Many Americans looking forward to Trump's promise of tax cuts from his administration are going to get a rude awakening when they get their first paychecks of 2017. While Trump has vowed to cut marginal income tax rates for individuals and corporations, the social security tax levied on the nation's top earners is set to soar in 2017 for top earners.
For the 2015 and 2016 tax years, only the first $118,500 of earnings was subject to the 6.2% social security payroll tax. That said, that "taxable minimum" is set to soar to $127,200 for the 2017 tax year, a 7.3% increase that will cost America's top earners an additional $539 this year.

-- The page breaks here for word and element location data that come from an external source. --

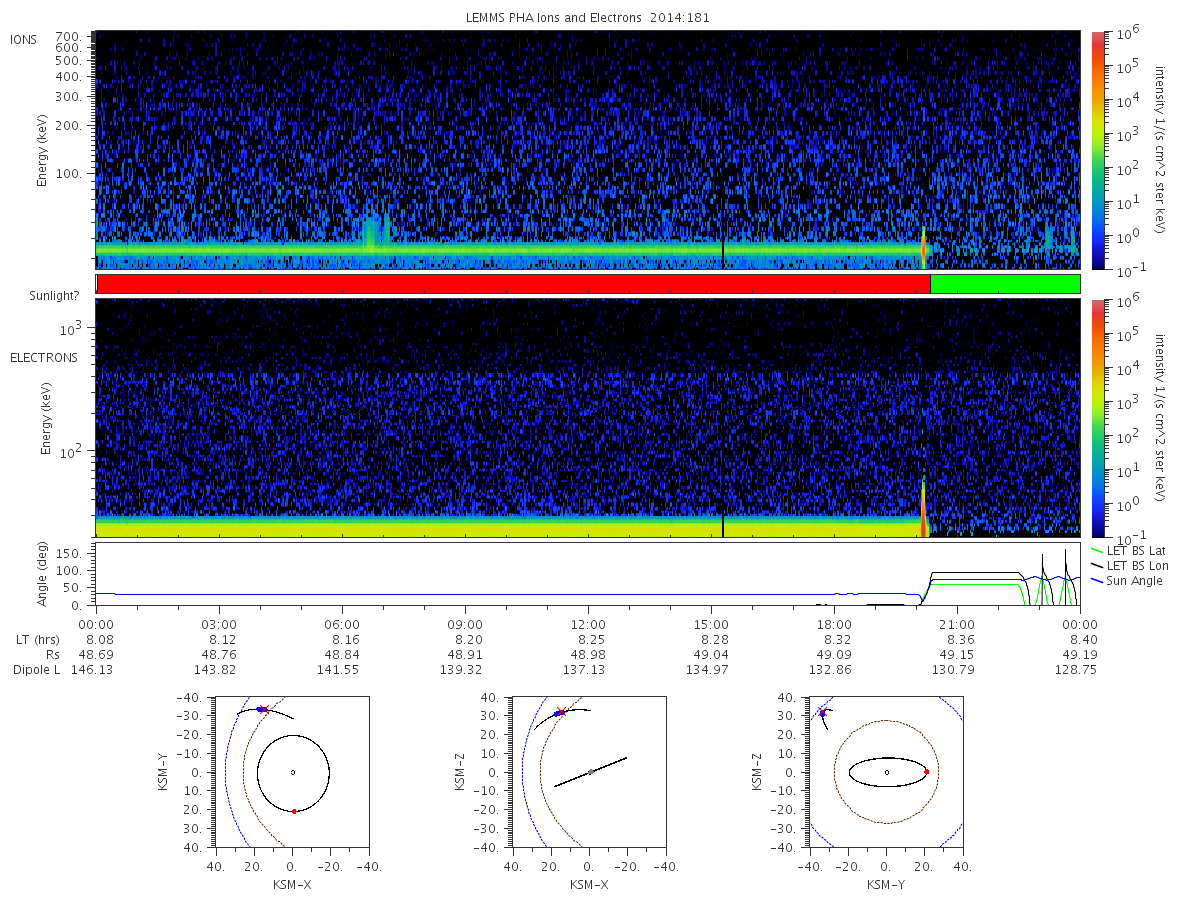Click the ellipse in KSM-Y/KSM-Z orbit plot
This screenshot has width=1200, height=900.
pyautogui.click(x=887, y=772)
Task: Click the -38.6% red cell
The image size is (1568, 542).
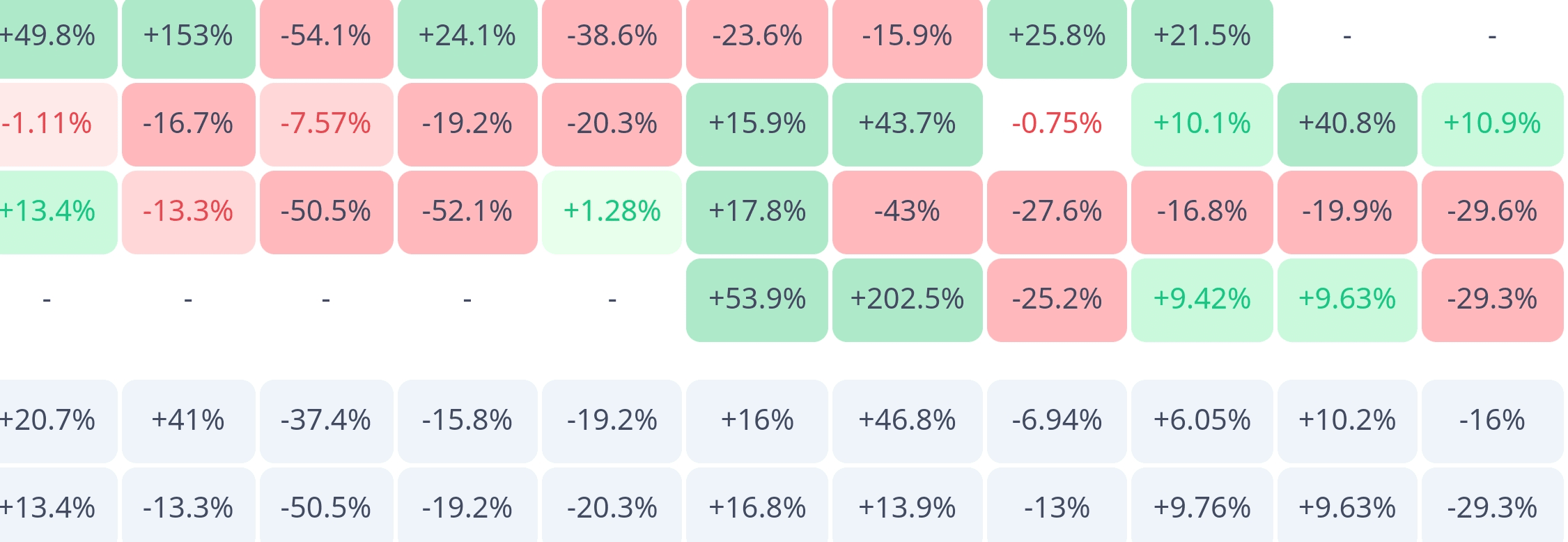Action: [x=612, y=36]
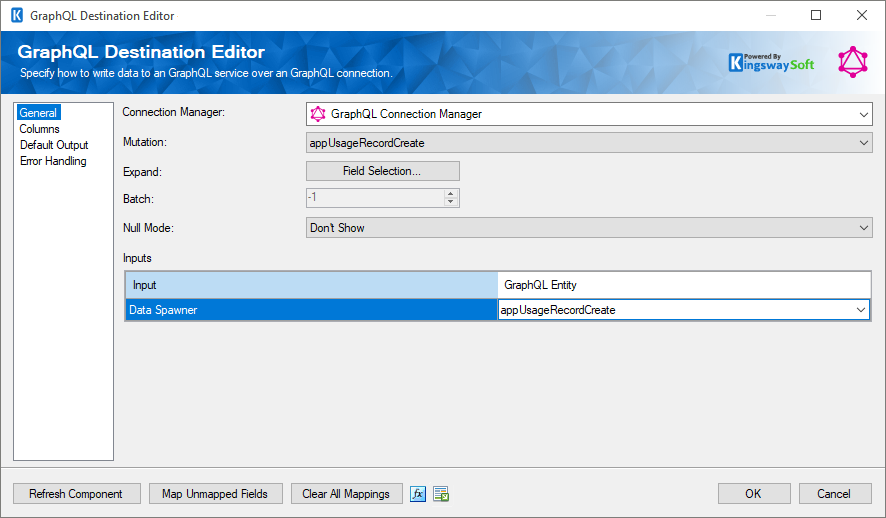Click the pink GraphQL logo in the header
The image size is (886, 518).
click(853, 62)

As Bloomberg points out, the steep increase in 2017 is the result of the federal government making up for lost time as the "taxable minimum" is not allowed to increase in tax years during which benefit recipients don't get a cost-of-living increase.
A 7.3 percent hike is way above inflation: The main U.S. consumer price index was up 1.7 percent in the 12 months ended in November (the latest data available), and it rose just 0.7 percent in all of 2015. So what’s going on here? Well, the Social Security taxable minimum is adjusted annually based on an index of U.S. wages, not consumer prices. The National Average Wage Index was up 3.5 percent in 2015, five times faster than inflation.
But the real reason for this sudden, steep hike is simply that the government is making up for lost time. The 2017 hike is essentially two years of wage gains packed into one. The wage index also rose 3.6 percent in 2014, but the Social Security Administration couldn’t raise the taxable minimum last year because rules prevent an increase from happening in a year when Social Security recipients don’t get a cost-of-living increase.
Overall, the tax hike is expected to take an incremental $11.6 billion out of American pockets in 2017 according to the Social Security Administration. The 7.3% increase in the "taxable minimum" is the largest to hit taxpayers since 1983 when the maximum was still under $40k.
That said, despite the substantial 2017 increase in the taxable minimum, the overall percentage of taxable earnings subject to FICA tax has been on a steady decline since the early 80s as growing income disparity in the country has consolidated an increasing share of income in top earning households.
But, for those Millennials who suddenly feel some hope that they may actually be able to afford retirement now, please remember that, like many of America's public pensions, Social Security is still just another ponzi scheme that, even by their own numbers, will run out of money by 2034. Nothing like "throwing good money after bad" as they say.